::: DATA UNDER STUDY

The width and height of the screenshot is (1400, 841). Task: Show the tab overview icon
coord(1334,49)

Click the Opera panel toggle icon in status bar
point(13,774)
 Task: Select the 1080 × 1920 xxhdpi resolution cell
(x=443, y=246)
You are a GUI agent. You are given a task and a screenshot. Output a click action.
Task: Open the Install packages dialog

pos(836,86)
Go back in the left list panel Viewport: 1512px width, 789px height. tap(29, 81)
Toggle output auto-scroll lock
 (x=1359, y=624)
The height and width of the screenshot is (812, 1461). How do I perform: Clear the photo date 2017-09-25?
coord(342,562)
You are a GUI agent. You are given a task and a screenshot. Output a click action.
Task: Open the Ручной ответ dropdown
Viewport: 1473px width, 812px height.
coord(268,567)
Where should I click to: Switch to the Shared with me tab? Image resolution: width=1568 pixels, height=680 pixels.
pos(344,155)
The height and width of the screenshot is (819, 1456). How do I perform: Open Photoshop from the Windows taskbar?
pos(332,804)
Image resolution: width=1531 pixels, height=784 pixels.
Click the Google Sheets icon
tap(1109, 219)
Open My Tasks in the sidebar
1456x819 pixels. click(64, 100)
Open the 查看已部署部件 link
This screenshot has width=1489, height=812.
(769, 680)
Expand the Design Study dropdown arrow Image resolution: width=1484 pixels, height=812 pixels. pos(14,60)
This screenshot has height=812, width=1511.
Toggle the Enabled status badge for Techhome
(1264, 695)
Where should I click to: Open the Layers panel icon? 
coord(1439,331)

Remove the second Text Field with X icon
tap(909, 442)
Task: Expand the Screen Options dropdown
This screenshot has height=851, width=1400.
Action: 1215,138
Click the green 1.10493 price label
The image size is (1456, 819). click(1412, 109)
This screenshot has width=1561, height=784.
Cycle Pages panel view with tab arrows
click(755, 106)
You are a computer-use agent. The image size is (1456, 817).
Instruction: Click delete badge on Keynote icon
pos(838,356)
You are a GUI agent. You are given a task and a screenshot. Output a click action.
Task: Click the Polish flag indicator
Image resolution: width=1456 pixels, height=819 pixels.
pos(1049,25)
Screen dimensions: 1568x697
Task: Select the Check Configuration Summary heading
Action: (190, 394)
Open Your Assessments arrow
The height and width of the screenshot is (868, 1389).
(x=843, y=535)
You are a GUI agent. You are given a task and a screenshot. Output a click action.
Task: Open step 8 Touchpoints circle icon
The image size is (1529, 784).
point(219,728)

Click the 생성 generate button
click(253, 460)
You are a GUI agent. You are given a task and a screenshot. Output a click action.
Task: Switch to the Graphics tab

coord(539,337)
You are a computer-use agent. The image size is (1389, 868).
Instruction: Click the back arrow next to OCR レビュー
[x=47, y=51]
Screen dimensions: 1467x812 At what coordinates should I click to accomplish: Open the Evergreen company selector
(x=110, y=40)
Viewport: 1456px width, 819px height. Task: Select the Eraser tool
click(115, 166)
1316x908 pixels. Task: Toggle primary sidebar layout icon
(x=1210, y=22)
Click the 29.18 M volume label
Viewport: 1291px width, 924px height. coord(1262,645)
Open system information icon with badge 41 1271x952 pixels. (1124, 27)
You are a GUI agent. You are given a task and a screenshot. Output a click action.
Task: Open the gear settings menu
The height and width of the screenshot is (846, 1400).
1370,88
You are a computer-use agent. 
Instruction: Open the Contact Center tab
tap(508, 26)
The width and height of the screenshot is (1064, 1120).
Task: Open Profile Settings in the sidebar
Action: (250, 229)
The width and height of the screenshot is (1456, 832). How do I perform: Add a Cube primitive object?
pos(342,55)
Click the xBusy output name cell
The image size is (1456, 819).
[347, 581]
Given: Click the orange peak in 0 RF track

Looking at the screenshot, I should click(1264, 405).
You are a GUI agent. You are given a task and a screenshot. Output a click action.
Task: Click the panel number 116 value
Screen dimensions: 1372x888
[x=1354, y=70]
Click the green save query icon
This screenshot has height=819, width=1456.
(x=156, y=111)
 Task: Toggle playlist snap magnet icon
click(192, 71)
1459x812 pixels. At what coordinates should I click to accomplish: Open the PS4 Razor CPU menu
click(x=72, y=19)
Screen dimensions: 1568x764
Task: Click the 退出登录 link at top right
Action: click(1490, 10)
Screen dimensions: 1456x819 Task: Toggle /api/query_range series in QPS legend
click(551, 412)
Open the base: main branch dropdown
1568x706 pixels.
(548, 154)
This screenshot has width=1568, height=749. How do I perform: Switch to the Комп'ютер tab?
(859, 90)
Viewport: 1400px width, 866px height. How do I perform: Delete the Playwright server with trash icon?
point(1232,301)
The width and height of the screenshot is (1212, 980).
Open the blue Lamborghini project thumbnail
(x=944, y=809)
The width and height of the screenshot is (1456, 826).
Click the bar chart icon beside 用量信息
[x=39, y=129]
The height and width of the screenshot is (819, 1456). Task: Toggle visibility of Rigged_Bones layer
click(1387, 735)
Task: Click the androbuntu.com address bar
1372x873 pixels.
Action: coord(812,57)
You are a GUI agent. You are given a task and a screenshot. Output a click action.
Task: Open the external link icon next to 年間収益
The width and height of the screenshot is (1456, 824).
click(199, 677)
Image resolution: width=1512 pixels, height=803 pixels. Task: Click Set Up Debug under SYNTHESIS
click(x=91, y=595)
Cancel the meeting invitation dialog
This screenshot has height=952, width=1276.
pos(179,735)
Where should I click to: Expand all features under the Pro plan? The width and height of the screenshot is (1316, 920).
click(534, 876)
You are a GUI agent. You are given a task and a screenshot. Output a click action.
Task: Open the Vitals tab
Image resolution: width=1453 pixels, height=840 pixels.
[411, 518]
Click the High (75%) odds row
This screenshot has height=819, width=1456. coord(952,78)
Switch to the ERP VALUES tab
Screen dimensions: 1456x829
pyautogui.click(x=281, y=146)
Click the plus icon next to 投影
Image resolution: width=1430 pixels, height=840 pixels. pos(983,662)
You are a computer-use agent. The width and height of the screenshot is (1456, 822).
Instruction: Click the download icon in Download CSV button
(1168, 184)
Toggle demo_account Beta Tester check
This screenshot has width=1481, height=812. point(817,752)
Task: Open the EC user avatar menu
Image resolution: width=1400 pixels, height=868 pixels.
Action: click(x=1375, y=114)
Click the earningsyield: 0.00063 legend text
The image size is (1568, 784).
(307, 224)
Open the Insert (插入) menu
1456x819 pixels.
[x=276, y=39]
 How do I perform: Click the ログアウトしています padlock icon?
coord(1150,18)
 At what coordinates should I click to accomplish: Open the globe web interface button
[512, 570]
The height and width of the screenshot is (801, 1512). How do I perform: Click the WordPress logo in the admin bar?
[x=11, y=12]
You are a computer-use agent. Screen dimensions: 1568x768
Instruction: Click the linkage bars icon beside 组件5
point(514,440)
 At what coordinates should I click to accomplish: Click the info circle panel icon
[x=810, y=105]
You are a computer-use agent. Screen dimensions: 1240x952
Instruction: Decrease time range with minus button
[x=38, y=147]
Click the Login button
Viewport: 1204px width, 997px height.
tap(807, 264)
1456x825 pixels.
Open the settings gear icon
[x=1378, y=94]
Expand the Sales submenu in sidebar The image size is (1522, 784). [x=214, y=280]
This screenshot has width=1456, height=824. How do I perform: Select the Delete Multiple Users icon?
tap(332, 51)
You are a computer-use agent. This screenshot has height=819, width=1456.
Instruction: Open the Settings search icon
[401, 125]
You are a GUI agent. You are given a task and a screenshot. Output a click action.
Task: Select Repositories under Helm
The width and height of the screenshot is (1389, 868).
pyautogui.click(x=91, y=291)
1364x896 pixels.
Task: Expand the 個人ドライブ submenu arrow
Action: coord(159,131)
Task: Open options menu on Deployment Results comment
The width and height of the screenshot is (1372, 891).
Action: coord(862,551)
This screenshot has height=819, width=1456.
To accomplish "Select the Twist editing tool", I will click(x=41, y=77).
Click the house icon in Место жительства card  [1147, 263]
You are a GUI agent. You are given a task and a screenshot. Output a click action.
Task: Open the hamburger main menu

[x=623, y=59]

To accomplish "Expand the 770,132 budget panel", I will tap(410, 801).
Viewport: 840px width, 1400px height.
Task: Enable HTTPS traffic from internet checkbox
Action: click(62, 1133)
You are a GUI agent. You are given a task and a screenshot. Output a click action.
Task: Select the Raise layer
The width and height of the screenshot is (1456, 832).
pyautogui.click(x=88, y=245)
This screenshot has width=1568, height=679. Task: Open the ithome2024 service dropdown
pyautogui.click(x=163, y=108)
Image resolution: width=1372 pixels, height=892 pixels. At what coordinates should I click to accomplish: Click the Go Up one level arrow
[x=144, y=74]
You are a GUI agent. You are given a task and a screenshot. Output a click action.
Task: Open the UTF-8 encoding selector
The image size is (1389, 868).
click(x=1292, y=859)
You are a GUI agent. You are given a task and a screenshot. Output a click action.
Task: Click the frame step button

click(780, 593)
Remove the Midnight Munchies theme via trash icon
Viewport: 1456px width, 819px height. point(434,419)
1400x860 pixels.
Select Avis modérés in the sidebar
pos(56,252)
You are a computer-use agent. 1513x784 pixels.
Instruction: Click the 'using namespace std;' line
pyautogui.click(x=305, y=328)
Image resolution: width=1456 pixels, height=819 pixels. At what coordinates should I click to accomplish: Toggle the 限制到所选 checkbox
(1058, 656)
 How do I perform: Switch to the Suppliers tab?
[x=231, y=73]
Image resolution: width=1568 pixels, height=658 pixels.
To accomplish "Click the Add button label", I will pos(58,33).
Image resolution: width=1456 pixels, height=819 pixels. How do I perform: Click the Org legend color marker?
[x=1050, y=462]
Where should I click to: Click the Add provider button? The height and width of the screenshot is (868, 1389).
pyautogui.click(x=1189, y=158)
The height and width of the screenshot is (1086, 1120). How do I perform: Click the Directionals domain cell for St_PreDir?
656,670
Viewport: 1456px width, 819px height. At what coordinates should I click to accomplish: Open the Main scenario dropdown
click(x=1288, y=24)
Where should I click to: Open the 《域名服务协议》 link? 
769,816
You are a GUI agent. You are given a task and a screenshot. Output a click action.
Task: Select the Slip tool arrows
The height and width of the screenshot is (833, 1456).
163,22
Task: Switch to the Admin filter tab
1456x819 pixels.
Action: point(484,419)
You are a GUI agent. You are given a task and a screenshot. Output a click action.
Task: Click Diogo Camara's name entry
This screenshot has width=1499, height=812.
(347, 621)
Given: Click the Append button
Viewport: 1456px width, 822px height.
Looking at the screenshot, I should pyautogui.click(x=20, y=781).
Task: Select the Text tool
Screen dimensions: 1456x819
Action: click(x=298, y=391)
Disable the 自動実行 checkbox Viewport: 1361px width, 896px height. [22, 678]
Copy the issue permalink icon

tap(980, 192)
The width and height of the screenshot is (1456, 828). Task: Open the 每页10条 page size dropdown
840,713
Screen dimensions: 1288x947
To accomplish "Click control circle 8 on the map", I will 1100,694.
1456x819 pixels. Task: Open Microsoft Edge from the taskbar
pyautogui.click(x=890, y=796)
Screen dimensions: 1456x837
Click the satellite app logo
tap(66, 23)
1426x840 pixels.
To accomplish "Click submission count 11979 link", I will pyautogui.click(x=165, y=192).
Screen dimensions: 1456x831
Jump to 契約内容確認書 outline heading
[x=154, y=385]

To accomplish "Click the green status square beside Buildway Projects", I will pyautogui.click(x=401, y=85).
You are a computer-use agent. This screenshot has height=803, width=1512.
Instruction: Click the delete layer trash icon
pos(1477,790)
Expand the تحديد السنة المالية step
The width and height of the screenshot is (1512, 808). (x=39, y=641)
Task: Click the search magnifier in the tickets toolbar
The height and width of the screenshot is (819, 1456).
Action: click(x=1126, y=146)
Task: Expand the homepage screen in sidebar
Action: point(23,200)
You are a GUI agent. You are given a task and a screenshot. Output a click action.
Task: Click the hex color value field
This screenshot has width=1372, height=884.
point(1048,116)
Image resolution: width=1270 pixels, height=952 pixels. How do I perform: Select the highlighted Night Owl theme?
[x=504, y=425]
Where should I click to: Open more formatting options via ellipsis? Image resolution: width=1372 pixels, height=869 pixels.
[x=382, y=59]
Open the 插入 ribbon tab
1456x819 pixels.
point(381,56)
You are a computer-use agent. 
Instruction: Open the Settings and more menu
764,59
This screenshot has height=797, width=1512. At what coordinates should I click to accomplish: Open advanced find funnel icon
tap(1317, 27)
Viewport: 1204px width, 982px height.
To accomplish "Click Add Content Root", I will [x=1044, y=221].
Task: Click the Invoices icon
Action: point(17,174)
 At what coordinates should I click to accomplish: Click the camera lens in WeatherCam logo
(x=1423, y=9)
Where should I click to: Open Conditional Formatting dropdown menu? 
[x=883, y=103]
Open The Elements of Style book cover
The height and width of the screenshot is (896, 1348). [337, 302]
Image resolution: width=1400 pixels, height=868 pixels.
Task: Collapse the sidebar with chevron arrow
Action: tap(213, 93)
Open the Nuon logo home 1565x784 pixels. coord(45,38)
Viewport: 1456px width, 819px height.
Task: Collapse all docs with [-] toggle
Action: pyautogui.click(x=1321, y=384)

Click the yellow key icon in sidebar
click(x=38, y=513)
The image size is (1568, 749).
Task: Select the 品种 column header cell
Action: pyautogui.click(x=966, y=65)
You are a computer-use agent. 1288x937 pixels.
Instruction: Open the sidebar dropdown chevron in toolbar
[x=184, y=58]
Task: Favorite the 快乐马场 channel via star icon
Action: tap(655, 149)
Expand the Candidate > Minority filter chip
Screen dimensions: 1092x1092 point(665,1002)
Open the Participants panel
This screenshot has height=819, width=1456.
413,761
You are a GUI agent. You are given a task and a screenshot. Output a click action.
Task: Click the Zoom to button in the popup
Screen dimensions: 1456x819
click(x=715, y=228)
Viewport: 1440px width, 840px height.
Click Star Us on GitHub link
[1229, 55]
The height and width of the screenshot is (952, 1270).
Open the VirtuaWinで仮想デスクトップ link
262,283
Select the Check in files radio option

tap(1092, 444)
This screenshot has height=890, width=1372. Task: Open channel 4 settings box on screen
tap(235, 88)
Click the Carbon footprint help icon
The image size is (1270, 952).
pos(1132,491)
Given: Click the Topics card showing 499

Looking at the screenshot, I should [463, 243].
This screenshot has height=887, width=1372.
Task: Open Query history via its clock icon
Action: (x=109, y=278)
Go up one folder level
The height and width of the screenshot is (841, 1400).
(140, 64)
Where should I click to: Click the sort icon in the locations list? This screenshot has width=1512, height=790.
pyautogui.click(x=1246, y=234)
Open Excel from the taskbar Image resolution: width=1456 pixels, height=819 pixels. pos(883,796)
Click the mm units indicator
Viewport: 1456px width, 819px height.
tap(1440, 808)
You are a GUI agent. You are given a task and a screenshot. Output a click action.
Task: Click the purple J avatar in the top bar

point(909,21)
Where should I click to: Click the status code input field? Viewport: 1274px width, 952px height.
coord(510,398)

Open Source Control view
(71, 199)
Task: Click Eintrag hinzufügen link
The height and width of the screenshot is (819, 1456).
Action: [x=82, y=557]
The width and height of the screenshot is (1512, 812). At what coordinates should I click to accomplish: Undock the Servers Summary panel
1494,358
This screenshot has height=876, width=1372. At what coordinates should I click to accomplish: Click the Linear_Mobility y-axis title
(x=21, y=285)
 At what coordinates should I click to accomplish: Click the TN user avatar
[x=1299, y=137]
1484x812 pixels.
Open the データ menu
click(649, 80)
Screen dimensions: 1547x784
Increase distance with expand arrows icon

::::::

:: TASK ::
Print again the lines of the entries above that fall between the line holding "Go back in the" and the line holding "Task: Click the Polish flag indicator", inclusive, exactly as they stand.

:: EXERCISE ANSWER ::
Go back in the left list panel Viewport: 1512px width, 789px height. tap(29, 81)
Toggle output auto-scroll lock
 (x=1359, y=624)
The height and width of the screenshot is (812, 1461). How do I perform: Clear the photo date 2017-09-25?
coord(342,562)
You are a GUI agent. You are given a task and a screenshot. Output a click action.
Task: Open the Ручной ответ dropdown
Viewport: 1473px width, 812px height.
coord(268,567)
Where should I click to: Switch to the Shared with me tab? Image resolution: width=1568 pixels, height=680 pixels.
pos(344,155)
The height and width of the screenshot is (819, 1456). How do I perform: Open Photoshop from the Windows taskbar?
pos(332,804)
Image resolution: width=1531 pixels, height=784 pixels.
Click the Google Sheets icon
tap(1109, 219)
Open My Tasks in the sidebar
1456x819 pixels. click(64, 100)
Open the 查看已部署部件 link
This screenshot has width=1489, height=812.
(769, 680)
Expand the Design Study dropdown arrow Image resolution: width=1484 pixels, height=812 pixels. pos(14,60)
This screenshot has height=812, width=1511.
Toggle the Enabled status badge for Techhome
(1264, 695)
Where should I click to: Open the Layers panel icon? 
coord(1439,331)

Remove the second Text Field with X icon
tap(909, 442)
Task: Expand the Screen Options dropdown
This screenshot has height=851, width=1400.
Action: 1215,138
Click the green 1.10493 price label
The image size is (1456, 819). click(1412, 109)
This screenshot has width=1561, height=784.
Cycle Pages panel view with tab arrows
click(755, 106)
You are a computer-use agent. The image size is (1456, 817).
Instruction: Click delete badge on Keynote icon
pos(838,356)
You are a GUI agent. You are given a task and a screenshot. Output a click action.
Task: Click the Polish flag indicator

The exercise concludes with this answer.